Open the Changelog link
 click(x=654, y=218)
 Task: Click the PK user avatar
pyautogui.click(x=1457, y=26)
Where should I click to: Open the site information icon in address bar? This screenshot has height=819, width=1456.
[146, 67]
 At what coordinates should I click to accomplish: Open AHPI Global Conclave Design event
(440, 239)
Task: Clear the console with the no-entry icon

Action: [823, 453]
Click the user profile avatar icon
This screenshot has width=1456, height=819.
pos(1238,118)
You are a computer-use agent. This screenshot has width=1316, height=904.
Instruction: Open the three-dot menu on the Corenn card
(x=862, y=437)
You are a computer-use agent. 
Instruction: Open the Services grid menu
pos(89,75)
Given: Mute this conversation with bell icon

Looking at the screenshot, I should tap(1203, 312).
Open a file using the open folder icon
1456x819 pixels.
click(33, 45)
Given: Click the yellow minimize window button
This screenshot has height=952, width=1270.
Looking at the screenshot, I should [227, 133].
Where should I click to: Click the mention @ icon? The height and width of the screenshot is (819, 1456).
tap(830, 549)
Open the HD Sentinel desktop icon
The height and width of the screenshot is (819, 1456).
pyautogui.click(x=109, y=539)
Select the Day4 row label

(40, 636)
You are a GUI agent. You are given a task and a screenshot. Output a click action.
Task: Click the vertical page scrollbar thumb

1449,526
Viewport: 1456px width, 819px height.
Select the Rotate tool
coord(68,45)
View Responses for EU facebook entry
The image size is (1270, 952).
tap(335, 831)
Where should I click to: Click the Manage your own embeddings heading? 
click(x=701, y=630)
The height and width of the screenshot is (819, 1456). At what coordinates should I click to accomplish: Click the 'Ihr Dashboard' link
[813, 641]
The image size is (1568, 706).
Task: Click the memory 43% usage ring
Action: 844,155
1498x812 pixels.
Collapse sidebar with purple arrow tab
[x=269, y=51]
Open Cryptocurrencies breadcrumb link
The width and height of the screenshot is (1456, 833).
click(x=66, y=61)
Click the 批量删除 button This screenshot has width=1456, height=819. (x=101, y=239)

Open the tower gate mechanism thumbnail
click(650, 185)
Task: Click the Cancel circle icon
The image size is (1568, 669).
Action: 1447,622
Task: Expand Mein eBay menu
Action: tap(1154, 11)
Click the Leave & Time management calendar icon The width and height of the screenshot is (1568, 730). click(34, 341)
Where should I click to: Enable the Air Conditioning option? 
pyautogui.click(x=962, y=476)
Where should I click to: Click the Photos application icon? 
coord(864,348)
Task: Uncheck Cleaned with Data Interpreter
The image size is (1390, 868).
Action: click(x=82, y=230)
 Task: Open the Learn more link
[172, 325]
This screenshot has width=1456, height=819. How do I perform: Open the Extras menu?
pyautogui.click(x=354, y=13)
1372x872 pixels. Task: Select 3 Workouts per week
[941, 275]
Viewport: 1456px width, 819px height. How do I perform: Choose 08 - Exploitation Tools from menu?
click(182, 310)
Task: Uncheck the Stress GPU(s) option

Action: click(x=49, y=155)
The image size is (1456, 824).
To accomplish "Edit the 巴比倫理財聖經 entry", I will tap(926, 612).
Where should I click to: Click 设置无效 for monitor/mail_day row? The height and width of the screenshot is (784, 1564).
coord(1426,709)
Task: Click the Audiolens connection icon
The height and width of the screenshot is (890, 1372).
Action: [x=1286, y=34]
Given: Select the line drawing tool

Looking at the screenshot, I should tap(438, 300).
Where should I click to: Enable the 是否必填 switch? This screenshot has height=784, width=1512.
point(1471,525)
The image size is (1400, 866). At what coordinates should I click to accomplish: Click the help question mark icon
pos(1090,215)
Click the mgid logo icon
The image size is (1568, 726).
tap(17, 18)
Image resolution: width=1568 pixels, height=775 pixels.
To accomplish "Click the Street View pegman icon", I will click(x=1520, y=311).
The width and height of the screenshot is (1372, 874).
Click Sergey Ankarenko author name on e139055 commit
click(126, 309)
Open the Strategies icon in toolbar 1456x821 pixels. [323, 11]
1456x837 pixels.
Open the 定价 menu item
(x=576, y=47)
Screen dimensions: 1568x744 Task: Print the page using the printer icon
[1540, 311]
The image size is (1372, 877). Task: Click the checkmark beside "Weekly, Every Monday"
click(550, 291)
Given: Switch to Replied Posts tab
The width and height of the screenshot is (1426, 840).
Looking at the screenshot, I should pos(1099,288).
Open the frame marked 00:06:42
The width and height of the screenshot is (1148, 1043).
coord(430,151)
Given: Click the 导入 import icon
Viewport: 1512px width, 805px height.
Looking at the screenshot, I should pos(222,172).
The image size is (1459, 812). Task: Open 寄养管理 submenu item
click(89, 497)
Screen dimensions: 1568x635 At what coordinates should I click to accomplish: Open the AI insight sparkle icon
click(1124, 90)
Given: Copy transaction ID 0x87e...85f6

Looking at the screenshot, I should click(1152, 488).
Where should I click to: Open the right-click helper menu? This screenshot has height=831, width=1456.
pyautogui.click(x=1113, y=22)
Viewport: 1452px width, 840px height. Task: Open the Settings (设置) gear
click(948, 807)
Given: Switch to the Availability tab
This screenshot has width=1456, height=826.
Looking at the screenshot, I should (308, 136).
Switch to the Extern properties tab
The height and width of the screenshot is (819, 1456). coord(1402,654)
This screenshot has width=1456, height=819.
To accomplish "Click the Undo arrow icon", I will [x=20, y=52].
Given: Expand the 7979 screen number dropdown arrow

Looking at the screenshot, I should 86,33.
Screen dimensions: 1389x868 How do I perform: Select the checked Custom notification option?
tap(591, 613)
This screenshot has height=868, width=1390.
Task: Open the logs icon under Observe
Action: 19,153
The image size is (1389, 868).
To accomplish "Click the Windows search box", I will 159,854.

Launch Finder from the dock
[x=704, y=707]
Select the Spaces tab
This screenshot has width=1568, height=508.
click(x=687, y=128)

···

**What the task asks**
Which lines above contain the word "computer"? Copy each one.

**Result of the exercise**
You are a computer-use agent. This screenshot has width=1316, height=904.
You are a computer-use agent. 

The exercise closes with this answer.